Breakfast: 2 hard-boiled eggs, 1 cup spinach with chopped strawberries
Morning snack: Protein shake made of 1 scoop whey protein and 8 ounces skim or almond milk
Lunch: Chicken Salad with 6 ounces chicken breast, 6 to 10 spears asparagus, romaine lettuce, and red wine vinaigrette
Snack: 1 cup Greek yogurt, mixed berries for flavor, and 1 ounce nuts
Dinner: 6 ounces lean meat, 1 to 2 cups vegetables, 1/2 cup brown rice or quinoa
Breakfast: Whole eggs, avocado (or nuts), and toast (or oatmeal)
Snack: Apple and almond butter
Lunch: Leafy greens, chicken (or another lean protein), shredded cheese, salad dressing, vegetables
Snack: Beef jerky, fruit, and mixed nuts
Dinner: Salmon (or lean protein), broccoli (or another vegetable), avocado (or use olive oil to cook the salmon or broccoli)
What Are Some Other Lifestyle Changes You Should Make?

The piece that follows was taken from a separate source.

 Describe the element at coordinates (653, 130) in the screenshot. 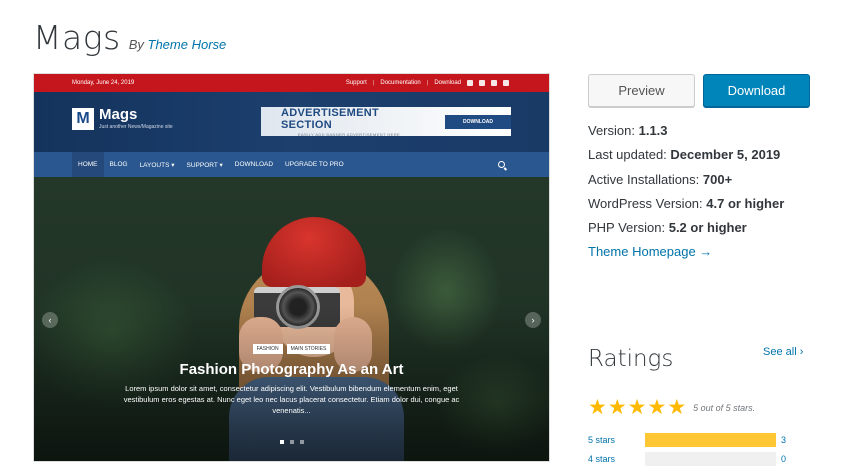

I see `meta-version-value: 1.1.3` at that location.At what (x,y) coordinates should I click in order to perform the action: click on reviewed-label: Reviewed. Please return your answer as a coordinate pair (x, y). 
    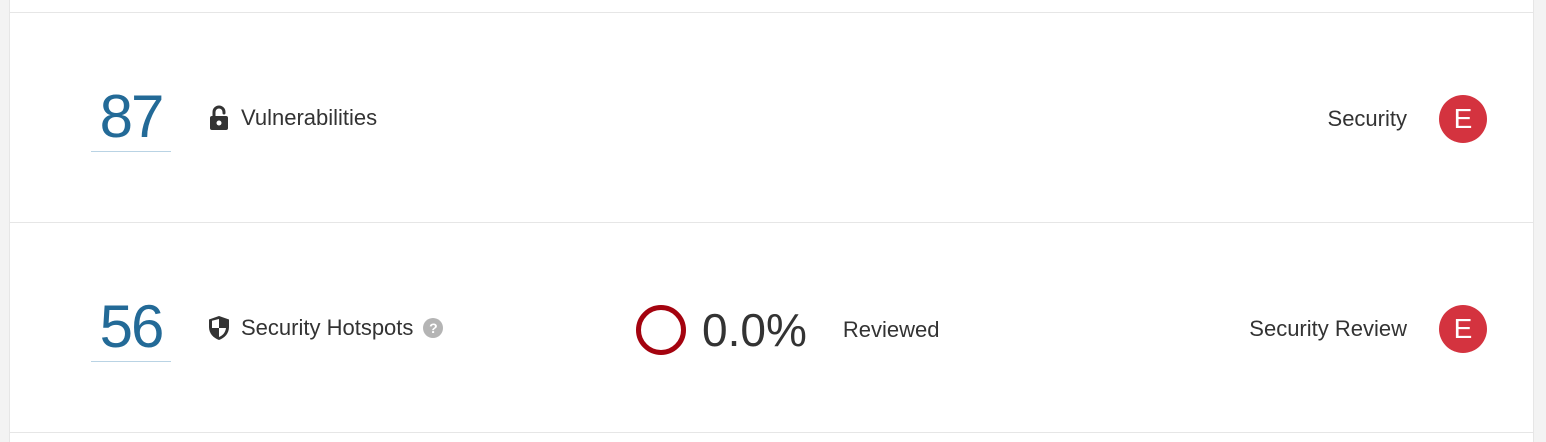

"Factors like sleep, stress, adequate water intake, consistent intentional movement, and mindfulness or meditation have all been shown to increase the positive response your body has in burning fat," says Jenn Hyde, V Shred lead trainer, exercise physiologist, and certified sports nutritionist. In other words, she wants to see a full-body approach to your diet rather than solely focusing on your food intake.
Second, take baby steps. According to Gerald Mayes, V Shred lead trainer, NSCA-certified personal trainer, and ACE-certified health coach, people who make small changes, like committing to walking 10,000 steps per day, are more likely to keep up with a healthier lifestyle as opposed to trying to make several major changes at once. "Over time, figure a solid 90 days, you will have revamped your entire life," he says. "Where people go wrong is they try to change everything all at once and become overwhelmed."
Next, ask yourself if you're truly hungry or if you're eating because you're bored or filling an emotional void. "Practicing eating until you're no longer hungry, but not eating until you're full, takes some time to get used to," says Wells. "Eating in this manner is incredibly useful in sustaining a healthy weight in the long term."
Also, don't drink your calories. "We often fail to realize how many calories are in alcohol, soda, and even fruit juices," says Suyematsu. "Stick to water as the primary liquid, and you can flavor it naturally with fruits, mint, or other natural flavor enhancers."
What If Your Main Goal Is to Lose Weight?
Measuring your calorie intake is key when trying to shed excess pounds. Says Hyde, "This is where customization to each individuals approach is imperative. Restrict too much and your body will respond by holding onto calories and preserving your fat mass. Overestimate calorie need, and no change will occur, or worse, you will gain undesired weight." Finding the right daily calorie intake with the help of a health professional on top of the previous lifestyle changes will help you reach a healthy goal weight.
Before following a new meal plan or lifestyle change, please speak with a doctor or nutritionist to ensure it's safe for you.